В книге Соломона Волкова «Свидетельство», написанной от лица Дмитрия Шостаковича, есть слова, дополняющие эту версию:
«Прямо перед тем, как Театр Мейерхольда был закрыт, на его спектакле побывал Каганович. Он был очень влиятелен: от его мнения зависело будущее как театра, так и самого Мейерхольда. Как и можно было ожидать, спектакль Кагановичу не понравился».
Видимо, Сталин послал Кагановича разобраться, после чего и была решена судьба театра. Но почему вождю этого показалось мало – зачем понадобился арест?

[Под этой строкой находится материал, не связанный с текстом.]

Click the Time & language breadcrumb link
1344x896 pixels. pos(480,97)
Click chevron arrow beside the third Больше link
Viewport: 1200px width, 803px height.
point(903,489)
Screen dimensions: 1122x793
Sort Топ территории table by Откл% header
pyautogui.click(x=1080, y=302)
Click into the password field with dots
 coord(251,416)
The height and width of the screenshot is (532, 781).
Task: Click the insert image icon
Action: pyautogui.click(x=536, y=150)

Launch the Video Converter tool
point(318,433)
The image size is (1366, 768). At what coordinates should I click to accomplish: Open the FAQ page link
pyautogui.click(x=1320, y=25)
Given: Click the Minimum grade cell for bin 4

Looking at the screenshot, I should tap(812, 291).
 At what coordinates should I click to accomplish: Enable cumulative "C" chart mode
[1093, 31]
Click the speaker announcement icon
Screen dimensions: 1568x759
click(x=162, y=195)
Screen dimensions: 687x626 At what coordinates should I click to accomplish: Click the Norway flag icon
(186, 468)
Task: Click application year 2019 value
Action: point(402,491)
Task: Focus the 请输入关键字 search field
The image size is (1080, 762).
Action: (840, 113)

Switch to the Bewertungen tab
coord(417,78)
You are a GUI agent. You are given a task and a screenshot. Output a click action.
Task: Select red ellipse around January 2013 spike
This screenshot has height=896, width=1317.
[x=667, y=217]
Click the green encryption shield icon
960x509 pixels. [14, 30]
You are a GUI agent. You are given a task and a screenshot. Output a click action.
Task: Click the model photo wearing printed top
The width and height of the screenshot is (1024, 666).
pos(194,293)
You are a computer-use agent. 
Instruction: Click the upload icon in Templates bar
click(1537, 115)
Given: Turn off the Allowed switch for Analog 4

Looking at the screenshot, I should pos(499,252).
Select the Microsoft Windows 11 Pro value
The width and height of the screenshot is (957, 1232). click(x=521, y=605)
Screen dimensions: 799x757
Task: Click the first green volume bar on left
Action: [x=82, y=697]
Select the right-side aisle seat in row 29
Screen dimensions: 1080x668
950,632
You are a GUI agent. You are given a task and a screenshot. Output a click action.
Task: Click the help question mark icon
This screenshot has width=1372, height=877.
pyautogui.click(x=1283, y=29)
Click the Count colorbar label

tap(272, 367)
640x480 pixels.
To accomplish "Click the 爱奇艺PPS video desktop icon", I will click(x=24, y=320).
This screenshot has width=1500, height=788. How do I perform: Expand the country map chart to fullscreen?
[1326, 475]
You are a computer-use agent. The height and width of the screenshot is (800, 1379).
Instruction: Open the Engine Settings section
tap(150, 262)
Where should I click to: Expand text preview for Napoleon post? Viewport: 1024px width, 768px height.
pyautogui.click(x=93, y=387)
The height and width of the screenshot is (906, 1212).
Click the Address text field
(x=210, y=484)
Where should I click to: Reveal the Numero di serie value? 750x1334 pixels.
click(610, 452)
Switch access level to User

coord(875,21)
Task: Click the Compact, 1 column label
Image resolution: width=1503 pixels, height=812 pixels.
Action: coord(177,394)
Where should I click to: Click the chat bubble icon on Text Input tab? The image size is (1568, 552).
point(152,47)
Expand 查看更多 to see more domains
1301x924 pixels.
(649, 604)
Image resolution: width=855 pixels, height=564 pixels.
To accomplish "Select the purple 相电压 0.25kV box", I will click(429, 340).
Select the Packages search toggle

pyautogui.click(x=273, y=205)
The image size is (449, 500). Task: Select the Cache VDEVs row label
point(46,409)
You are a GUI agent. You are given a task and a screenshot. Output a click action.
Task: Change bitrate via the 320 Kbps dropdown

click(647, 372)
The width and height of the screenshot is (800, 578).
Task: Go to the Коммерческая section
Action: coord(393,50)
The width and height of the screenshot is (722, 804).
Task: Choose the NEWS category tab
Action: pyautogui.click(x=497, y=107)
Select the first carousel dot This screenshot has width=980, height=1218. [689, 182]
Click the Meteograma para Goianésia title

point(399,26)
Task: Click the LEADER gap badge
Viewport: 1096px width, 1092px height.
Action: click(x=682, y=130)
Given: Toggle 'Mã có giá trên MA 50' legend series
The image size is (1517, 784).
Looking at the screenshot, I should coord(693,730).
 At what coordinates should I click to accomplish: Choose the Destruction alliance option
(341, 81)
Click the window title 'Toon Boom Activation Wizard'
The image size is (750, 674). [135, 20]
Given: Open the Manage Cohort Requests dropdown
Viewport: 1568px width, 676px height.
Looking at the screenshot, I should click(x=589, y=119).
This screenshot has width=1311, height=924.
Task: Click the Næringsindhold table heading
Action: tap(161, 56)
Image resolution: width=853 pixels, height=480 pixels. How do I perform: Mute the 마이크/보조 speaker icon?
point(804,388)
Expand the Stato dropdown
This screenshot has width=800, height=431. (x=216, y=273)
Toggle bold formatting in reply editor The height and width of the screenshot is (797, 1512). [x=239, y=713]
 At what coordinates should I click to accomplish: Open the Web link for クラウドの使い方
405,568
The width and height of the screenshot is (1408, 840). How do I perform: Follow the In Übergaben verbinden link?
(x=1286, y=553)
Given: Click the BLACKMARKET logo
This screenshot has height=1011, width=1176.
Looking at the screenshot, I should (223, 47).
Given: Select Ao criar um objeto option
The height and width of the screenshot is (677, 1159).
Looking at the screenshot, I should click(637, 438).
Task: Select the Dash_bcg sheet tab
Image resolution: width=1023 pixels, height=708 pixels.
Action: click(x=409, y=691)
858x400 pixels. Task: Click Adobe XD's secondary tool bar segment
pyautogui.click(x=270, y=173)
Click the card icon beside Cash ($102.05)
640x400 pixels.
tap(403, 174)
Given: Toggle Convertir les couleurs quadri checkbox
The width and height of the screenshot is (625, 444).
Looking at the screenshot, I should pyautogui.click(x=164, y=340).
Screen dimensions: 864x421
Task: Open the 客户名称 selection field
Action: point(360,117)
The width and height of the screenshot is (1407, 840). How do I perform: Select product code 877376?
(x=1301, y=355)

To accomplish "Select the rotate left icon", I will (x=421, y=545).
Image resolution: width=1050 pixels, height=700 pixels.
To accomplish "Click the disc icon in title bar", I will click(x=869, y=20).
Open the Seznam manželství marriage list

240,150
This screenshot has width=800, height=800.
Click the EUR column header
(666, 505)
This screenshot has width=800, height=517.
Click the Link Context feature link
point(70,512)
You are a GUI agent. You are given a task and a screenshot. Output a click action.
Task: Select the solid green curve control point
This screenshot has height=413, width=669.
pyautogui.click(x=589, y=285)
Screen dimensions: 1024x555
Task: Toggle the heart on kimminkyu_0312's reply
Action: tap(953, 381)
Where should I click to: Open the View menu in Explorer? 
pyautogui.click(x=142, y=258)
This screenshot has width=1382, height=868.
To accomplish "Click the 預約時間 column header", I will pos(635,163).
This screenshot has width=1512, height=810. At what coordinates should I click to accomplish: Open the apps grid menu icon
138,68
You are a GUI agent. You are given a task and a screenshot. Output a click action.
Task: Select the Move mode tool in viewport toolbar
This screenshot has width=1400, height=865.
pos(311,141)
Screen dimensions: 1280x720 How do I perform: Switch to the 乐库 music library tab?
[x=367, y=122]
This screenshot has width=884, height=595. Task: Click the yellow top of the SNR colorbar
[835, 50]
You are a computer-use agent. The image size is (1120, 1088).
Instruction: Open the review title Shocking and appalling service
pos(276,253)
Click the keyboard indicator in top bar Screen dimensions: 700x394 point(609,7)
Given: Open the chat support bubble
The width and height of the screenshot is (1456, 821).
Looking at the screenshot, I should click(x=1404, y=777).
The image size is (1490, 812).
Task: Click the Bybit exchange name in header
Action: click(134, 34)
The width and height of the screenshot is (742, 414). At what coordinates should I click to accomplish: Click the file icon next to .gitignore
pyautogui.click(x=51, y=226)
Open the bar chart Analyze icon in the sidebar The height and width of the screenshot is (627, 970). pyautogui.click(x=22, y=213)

Режиссёр театра Мейерхольда Леонид Варпаховский считал, что во всём виноваты два письма Сталину, написанные женой Мейерхольда, Зинаидой Райх, втайне от своего мужа. Первое было написано весной 1937 года – это весьма сбивчивое изложение претензий к вождю и выражение надежды на то, что Сталин защитит Мейерхольда от нападок. Однако Варпаховский утверждал, что было ещё одно письмо, написанное примерно за месяц до ареста. И будто бы оно было оскорбительным для Сталина. Копия письма была изъята сотрудниками НКВД при обыске квартиры Мейерхольда, однако нет доказательств, что оно было отправлено.
Ещё одну версию изложил ближайший сотрудник Мейерхольда и его биограф Александр Гладков в своих воспоминаниях о событиях 1936 года:
«На спектакль "Дама с камелиями" трижды, почти подряд, приезжал один высокопоставленный товарищ из числа ближайших личных сотрудников Сталина. Однажды он зашел к З.Н. Райх или как-то передал ей (сейчас я уже не помню), что он очень сожалеет, что в помещении на улице Горького, 5, где тогда помещался ГосТИМ, нет правительственной ложи и поэтому Сталин не может приехать на спектакль, а то, он уверен, спектакль несомненно понравился бы ему, а это имело бы большие последствия для театра и самого Мейерхольда. Он добавил, что не исключена возможность специального приема Мейерхольда Сталиным, с тем, чтобы В. Э. высказал ему свои пожелания».
По словам Гладкова, Мейерхольд не смог самостоятельно принять решение и обратился за советом к друзьям. Гладков и Зинаида Райх предлагали согласиться на встречу, а вот Борис Пастернак категорически возражал:
«Он советовал не искать встречи со Сталиным, потому что ничего хорошего из этого все равно получиться не может. Он рассказал о печальном опыте своего телефонного разговора со Сталиным после ареста поэта О. Э. Мандельштама, когда Сталин, не дослушав его, повесил трубку. Он пылко доказывал В. Э., что недостойно его, Мейерхольда, являться к Сталину просителем, а в ином положении он сейчас быть не может, что такие люди, как Сталин и Мейерхольд, должны или говорить на равных, или совсем не встречаться… Когда, через много лет, я напомнил Б. Л. об этом разговоре, он застонал, как от внезапного приступа зубной боли, и стал обвинять себя в наивности и прекраснодушии».
Сама по себе встреча не могла Мейерхольду повредить, если бы он искренне признался в заблуждениях и убедил вождя в своей лояльности. Способен ли был Мейерхольд на это? Судя по текстам его выступлений на совещаниях работников театра, в оправдание своей позиции он произносил немало слов, однако его аргументы не могли убедить ни коллег, ни тем более вождя. Так что прав был Пастернак – встреча со Сталиным не помогла бы Мейерхольду. Однако и отказ от неё не мог ему повредить, поскольку официального приглашения к Сталину всё же не было.